→ The problem:
Filter the entries below, keeping only lines with "will".

Recorded data
###

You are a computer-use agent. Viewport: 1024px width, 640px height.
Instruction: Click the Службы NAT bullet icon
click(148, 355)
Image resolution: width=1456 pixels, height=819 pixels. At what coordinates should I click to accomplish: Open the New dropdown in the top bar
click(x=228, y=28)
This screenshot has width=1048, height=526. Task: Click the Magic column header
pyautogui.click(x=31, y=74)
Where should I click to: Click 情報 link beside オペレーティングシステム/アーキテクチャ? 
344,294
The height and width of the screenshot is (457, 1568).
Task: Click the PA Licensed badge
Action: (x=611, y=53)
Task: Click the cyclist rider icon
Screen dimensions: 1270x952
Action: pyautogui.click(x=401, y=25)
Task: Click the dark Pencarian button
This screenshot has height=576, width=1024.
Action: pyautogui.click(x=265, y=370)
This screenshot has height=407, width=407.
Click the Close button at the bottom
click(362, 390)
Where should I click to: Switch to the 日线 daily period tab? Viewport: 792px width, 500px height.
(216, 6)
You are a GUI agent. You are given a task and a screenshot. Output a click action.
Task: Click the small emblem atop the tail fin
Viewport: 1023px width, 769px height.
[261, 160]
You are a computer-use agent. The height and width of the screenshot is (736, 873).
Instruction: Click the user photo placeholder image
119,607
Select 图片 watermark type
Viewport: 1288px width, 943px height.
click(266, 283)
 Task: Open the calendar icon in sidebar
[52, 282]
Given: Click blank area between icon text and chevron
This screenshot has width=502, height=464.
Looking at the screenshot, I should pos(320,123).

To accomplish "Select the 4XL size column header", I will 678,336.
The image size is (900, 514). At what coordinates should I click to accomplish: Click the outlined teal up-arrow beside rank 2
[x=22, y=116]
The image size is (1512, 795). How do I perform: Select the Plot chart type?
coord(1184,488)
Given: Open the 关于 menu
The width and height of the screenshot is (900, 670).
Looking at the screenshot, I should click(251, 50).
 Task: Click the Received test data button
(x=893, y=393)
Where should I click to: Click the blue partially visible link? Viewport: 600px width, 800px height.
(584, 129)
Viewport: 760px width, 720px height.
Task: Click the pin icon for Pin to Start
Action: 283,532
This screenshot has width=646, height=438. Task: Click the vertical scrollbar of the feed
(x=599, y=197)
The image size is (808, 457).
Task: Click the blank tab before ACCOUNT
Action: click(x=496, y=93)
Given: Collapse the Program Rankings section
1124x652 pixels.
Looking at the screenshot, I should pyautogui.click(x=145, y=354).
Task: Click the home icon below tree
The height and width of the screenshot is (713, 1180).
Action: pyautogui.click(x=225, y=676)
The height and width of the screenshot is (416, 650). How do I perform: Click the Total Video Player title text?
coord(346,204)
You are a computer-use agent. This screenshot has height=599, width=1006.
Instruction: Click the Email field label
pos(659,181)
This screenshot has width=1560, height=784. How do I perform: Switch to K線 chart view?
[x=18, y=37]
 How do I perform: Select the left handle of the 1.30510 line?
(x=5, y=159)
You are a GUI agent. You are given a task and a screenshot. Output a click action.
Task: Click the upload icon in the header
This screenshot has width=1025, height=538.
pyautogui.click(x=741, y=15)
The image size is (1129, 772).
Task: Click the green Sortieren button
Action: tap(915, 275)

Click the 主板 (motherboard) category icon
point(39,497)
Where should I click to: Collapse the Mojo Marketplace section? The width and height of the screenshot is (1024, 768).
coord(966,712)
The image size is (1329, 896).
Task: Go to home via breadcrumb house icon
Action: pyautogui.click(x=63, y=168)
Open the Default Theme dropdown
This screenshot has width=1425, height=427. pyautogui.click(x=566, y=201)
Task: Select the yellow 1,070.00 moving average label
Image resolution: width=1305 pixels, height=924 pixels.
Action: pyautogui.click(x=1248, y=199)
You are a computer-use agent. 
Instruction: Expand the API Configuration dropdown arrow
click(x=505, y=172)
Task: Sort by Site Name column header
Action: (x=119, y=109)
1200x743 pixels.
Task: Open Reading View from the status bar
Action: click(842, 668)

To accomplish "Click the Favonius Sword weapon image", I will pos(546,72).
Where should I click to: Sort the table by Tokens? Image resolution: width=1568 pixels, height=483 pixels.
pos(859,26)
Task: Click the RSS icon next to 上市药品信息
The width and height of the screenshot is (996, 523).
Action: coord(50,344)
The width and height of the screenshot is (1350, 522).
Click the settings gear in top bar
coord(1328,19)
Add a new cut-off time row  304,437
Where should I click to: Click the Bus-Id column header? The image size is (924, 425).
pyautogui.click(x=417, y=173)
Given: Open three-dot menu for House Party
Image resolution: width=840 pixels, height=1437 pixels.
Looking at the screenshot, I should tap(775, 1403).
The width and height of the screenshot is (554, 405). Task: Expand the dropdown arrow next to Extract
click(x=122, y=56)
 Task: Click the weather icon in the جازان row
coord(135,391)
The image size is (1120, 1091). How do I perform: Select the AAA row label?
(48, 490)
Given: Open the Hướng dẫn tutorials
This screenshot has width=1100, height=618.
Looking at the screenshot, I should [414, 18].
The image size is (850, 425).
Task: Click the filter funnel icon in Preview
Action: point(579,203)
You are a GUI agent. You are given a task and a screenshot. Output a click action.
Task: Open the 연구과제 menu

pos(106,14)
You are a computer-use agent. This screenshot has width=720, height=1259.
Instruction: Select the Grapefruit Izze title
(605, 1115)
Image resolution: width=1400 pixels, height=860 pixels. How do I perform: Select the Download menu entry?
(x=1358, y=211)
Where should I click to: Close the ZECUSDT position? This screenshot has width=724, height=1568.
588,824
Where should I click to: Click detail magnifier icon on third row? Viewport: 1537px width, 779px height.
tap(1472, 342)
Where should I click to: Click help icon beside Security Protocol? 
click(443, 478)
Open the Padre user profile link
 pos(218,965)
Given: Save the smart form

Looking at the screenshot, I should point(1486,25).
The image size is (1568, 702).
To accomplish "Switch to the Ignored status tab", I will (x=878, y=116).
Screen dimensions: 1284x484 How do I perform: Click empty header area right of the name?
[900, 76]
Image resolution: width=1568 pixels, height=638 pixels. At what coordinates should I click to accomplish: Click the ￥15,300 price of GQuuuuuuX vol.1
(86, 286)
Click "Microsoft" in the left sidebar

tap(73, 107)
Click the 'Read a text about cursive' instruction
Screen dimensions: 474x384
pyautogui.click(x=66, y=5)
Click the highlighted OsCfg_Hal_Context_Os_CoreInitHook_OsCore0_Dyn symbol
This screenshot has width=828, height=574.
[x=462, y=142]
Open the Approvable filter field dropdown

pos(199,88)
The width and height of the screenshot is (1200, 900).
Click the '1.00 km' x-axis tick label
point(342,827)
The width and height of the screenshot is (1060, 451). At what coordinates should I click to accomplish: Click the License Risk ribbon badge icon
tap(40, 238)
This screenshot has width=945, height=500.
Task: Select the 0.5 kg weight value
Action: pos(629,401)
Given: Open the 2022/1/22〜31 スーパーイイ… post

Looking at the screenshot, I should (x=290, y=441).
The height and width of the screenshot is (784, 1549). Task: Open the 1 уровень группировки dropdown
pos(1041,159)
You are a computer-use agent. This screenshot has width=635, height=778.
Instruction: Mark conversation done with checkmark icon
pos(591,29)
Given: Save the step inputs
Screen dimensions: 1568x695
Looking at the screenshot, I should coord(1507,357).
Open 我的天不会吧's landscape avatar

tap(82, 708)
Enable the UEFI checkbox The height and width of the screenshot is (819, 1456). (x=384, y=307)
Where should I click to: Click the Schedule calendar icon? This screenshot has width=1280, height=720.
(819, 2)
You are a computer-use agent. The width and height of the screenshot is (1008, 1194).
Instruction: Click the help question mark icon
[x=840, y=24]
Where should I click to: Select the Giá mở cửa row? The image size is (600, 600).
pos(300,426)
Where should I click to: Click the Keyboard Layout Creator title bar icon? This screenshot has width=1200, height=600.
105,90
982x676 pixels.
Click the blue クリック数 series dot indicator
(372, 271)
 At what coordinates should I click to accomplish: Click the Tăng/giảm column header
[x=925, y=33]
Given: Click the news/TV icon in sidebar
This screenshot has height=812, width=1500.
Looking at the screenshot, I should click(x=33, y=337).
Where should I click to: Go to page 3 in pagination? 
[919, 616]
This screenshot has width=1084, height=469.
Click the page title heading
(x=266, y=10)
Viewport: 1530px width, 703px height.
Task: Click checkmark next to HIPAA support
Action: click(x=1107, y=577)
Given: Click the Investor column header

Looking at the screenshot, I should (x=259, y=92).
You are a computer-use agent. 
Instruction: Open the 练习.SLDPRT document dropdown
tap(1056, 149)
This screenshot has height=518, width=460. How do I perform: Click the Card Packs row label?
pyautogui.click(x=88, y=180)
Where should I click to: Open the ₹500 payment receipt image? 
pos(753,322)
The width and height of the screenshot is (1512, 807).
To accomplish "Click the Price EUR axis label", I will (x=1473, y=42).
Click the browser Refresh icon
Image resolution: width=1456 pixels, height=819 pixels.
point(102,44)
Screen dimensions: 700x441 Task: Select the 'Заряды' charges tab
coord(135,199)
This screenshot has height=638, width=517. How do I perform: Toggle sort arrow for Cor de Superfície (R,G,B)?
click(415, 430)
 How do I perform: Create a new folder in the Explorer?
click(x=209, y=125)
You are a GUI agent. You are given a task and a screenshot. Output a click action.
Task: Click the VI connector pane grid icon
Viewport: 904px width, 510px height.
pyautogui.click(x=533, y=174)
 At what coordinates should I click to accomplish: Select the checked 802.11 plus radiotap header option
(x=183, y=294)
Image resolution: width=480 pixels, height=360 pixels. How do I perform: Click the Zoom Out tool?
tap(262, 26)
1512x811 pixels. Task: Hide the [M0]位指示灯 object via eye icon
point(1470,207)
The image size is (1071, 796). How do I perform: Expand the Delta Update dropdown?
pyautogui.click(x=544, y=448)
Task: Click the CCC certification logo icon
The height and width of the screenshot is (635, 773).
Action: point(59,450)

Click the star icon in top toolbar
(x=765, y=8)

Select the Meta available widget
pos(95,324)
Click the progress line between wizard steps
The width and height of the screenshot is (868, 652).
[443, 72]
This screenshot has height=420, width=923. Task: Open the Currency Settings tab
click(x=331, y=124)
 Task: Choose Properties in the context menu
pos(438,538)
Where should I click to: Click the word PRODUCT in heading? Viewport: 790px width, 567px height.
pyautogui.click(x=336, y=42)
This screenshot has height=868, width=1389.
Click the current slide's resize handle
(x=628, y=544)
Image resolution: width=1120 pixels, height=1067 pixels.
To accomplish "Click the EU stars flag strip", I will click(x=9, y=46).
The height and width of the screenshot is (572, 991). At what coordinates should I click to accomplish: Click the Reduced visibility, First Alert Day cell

###

→ Solution:
To accomplish "Select the 4XL size column header", I will 678,336.
To accomplish "Click the Favonius Sword weapon image", I will pos(546,72).
To accomplish "Switch to the Ignored status tab", I will (x=878, y=116).
To accomplish "Click the Price EUR axis label", I will (x=1473, y=42).
To accomplish "Click the EU stars flag strip", I will click(x=9, y=46).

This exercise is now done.